What the task asks
Continue the patent text below on a metering apparatus for exhaust gas systems, starting right after its last sentence.

6. The method as claimed in claim 5, wherein a feed of the third
medium is introduced into the conditioning apparatus (2) upstream
of a metering element (12) which is arranged in a main line (10) of
the conditioning apparatus (2).
7. The method as claimed in claim 6, wherein a measured variable is
monitored in the main line (10) of the conditioning apparatus (2)
or the dispensing apparatus (3) and the third medium is introduced
in the event of at least one of a change with respect to a
reference value by a predefinable amount and the reaching of a
predefined threshold value.
8. The method as claimed in claim 5, wherein the second medium and
the third medium are alternately introduce within a predetermined
time period.
9. The method as claimed in claim 5, wherein a feed of the first
medium (HWL) is reduced when at least one of the second medium and
the third medium is supplied to the metering apparatus.
Description
[0001] This is a continuation-in-part application of pending
international patent application PCT/EP2007/001307 filed Feb. 15,
2007 and claiming the priority of German patent application 10 2006
007 658.3 filed Feb. 18, 1996.
BACKGROUND OF THE INVENTION
[0002] The present invention relates to a metering apparatus for
the metered dispensing of a first medium into an exhaust gas system
of an internal combustion engine, having a conditioning apparatus
which can be fed the first medium and a second medium, and having a
dispensing apparatus which is connected to the conditioning
apparatus and via which the first medium and/or the second medium
can be introduced into the exhaust gas system, cleaning of the
conditioning apparatus and/or the dispensing apparatus from
constituent parts of the first medium being made possible by the
second medium. Furthermore, the invention relates to a method for
operating a metering apparatus.
[0003] DE 102 23 766 A1 discloses a method, in which a urea
solution for exhaust gas aftertreatment is introduced as required
via an injection nozzle into an exhaust gas flow of a motor vehicle
diesel engine. In order to clean the injection nozzle, a cleaning
fluid is passed through the injection nozzle immediately after urea
metering.
[0004] DE 101 50 518 C1 discloses a method for treating the exhaust
gas of an internal combustion engine, wherein a liquid reducing
agent from a supply container is fed via a reducing agent line and
a metering valve to a mixing chamber and is mixed there with a gas
flow. The mixture is introduced into an exhaust gas line via a
mixture line. In order to prevent damage to the apparatus as a
result of the reducing agent freezing, the flow of the reducing
agent is interrupted after the internal combustion engine is
switched off, and only gas is fed to the mixing chamber. The mixing
chamber, the mixture line, the metering valve and the reducing
agent line are filled with gas via suitable valve switching and are
therefore protected against damage if the reducing agent
freezes.

Data rows
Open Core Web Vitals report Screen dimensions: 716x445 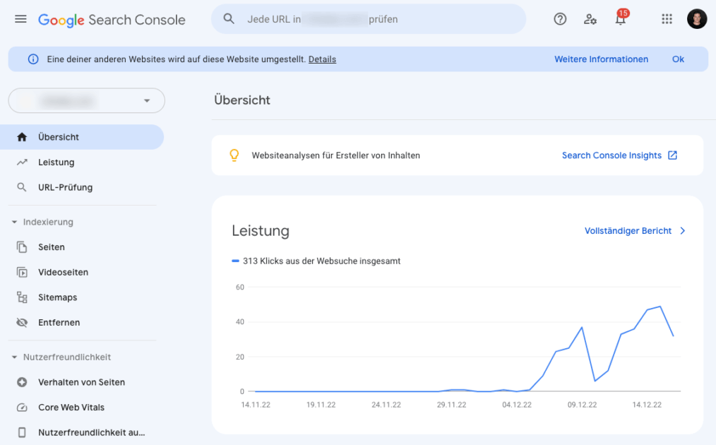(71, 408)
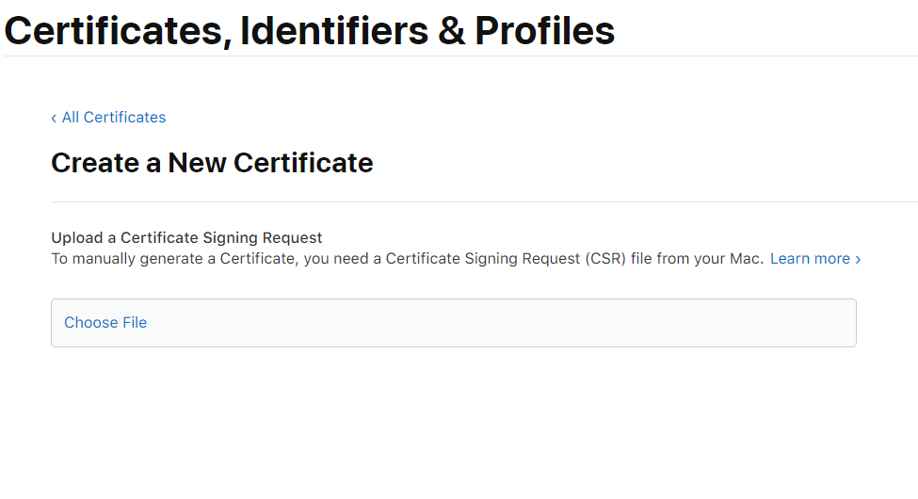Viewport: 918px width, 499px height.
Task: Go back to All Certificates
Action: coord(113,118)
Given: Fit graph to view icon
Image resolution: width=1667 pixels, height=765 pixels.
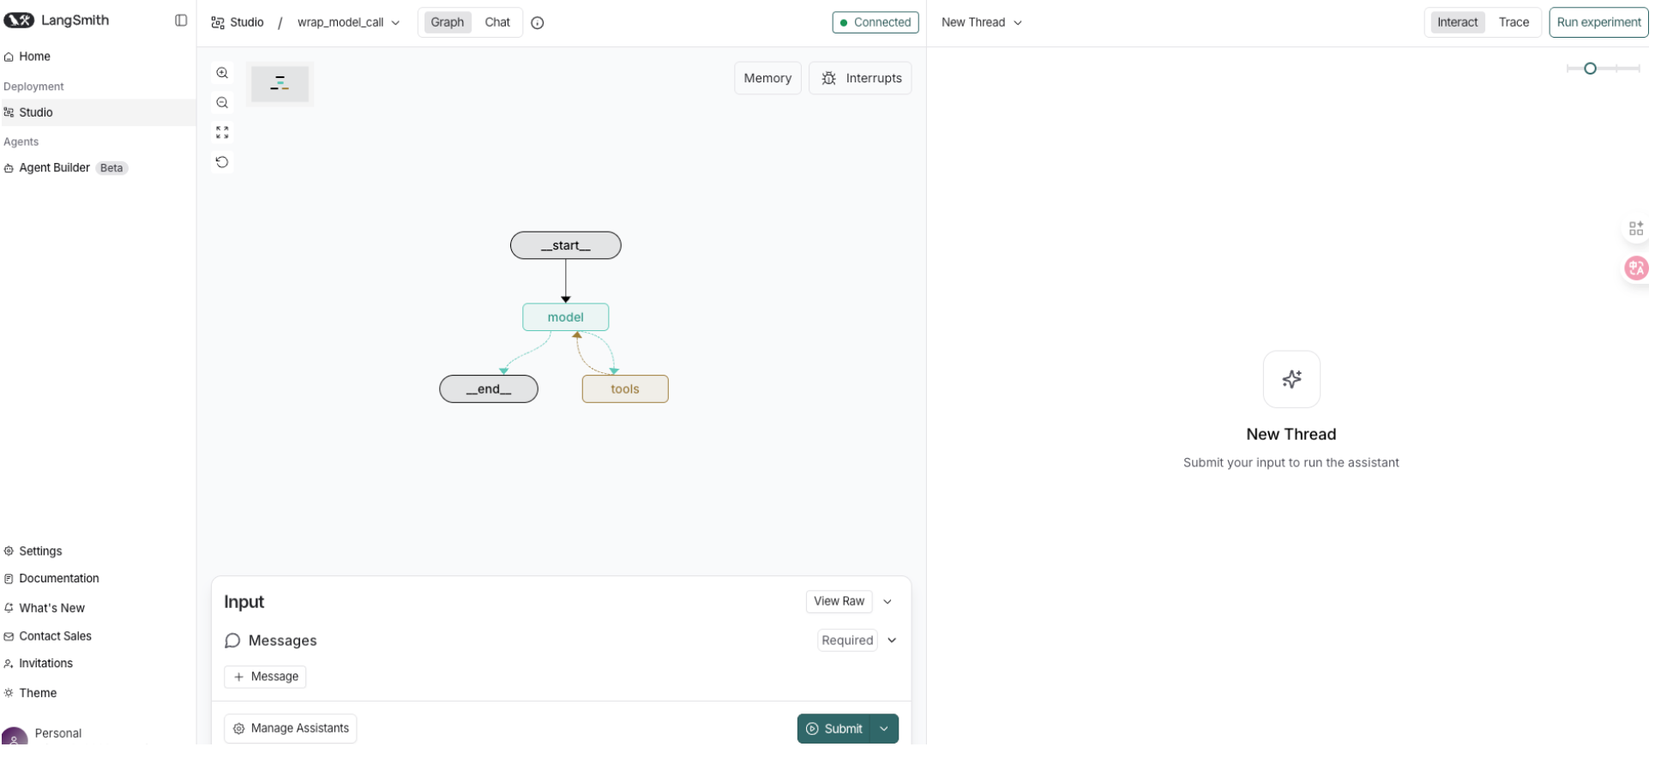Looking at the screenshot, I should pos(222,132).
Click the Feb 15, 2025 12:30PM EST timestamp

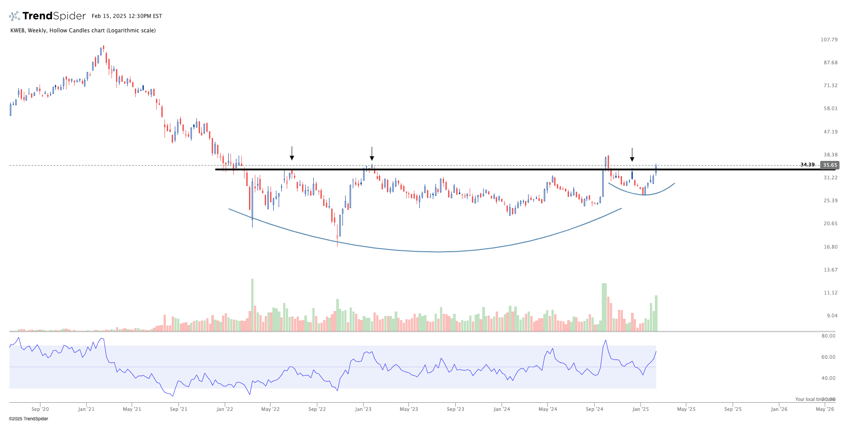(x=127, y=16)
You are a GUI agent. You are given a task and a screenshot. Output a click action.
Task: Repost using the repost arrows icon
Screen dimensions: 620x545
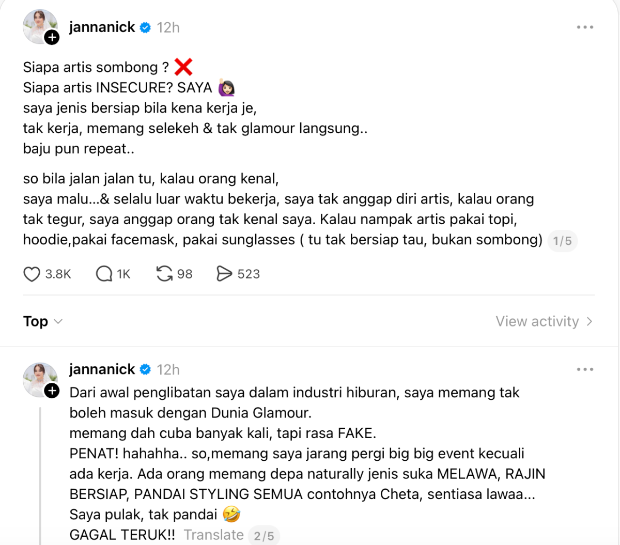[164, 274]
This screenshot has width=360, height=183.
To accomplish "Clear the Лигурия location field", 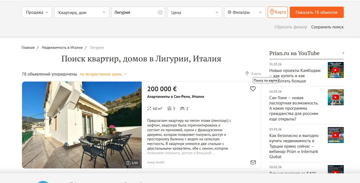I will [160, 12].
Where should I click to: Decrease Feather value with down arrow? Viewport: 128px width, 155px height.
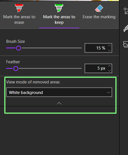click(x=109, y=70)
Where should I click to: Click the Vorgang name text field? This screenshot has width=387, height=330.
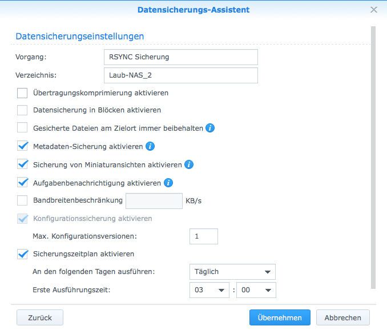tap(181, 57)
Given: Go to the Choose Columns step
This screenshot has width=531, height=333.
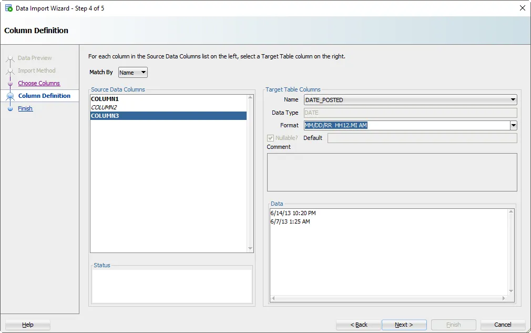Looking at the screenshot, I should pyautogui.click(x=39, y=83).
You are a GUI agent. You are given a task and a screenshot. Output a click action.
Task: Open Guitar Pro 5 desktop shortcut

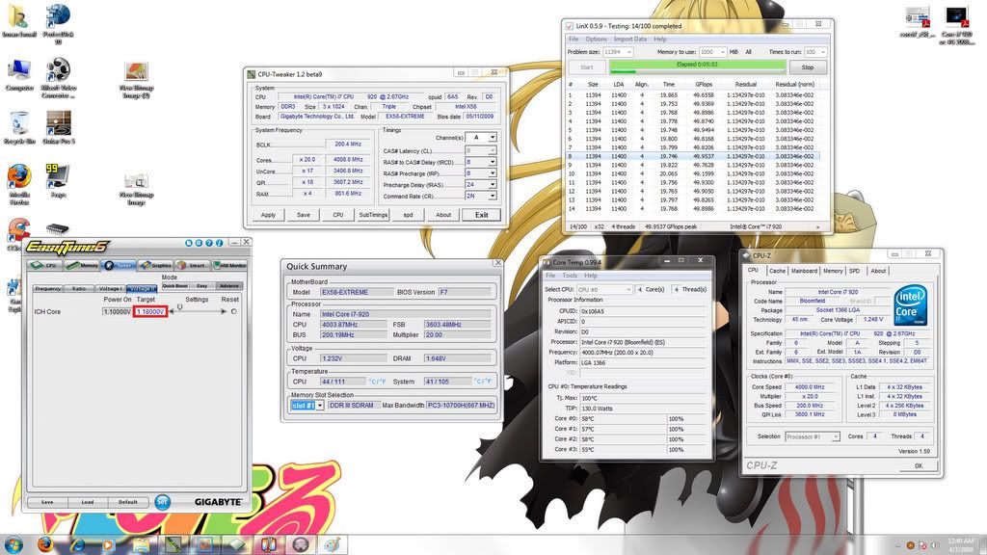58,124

Solved problem
[0005] DE 102 54 981 A1 discloses an apparatus for exhaust gas
aftertreatment, in which apparatus a reducing agent is stored in a
supply container. The reducing agent can be fed to an exhaust gas
line via a reducing agent line. A switchable valve element, via
which compressed air can be introduced into the reducing agent
line, is arranged in the reducing agent line. Here, the switchable
valve element makes it possible for compressed air to flow through
the reducing agent line, optionally in the direction of the exhaust
gas line or in the direction of the supply container. It is
possible as a result to remove the reducing agent by blowing it out
of the reducing agent line.
[0006] It is an object of the present invention to provide a
metering apparatus of the type mentioned in the introduction,
wherein however simple and effective cleaning is made possible. It
is a further object of the present invention to provide a method
for operating a metering apparatus of this type in such a way that
a satisfactory cleaning action can be achieved.
SUMMARY OF THE INVENTION
[0007] In a metering apparatus for the metered introduction of a
first medium into an exhaust gas system of an internal combustion
engine, which includes a conditioning apparatus in which also a
second medium is introduced via a dispensing apparatus which is
connected to the conditioning apparatus and via which the first
medium and the second medium are introduced into the exhaust gas
system, a supply unit for supplying a third medium, which is
different from the second medium in its physical properties and/or
its chemical composition, is connected to the conditioning
apparatus for cleaning of the conditioning apparatus and the
dispensing apparatus from constituent parts of the first medium by
the third medium or a mixture of the second and the third
medium.
[0008] Herein, the first medium preferably serves as working
medium, by way of which a desired physical and/or chemical effect
can be achieved in the exhaust gas flow, for example temperature
control of the exhaust gas flow, a direct chemical reaction with
components of the exhaust gas or a catalytic action for exhaust gas
aftertreatment. The second medium and the third medium are two
different media for effectively cleaning the conditioning apparatus
and/or the dispensing apparatus at least from constituent parts of
the first medium. Here, the apparatus can be cleaned with the aid
of the second medium, the third medium or any desired combination
of the first, second and/or third medium. Furthermore, a mixture
formation comprising the first medium and one of the other media
can be provided in the conditioning device. The metering apparatus
according to the invention makes it possible, in particular, to use
in each case a particular medium or a mixture for cleaning the
conditioning apparatus and/or the dispensing apparatus by which the
best possible cleaning effect can be achieved under the given
operating conditions.
[0009] In one particular embodiment, a gas, in particular air, is
provided as second medium and a solvent, in which at least
constituent parts of the first medium can be dissolved, is provided
as third medium. Two media are therefore provided for cleaning the
conditioning apparatus and/or the dispensing apparatus, the
cleaning action of which is based in each case on different working
mechanisms. The feed of a gas makes it possible, in particular, to
remove the first medium in a simple way by blowing it out of the
apparatus.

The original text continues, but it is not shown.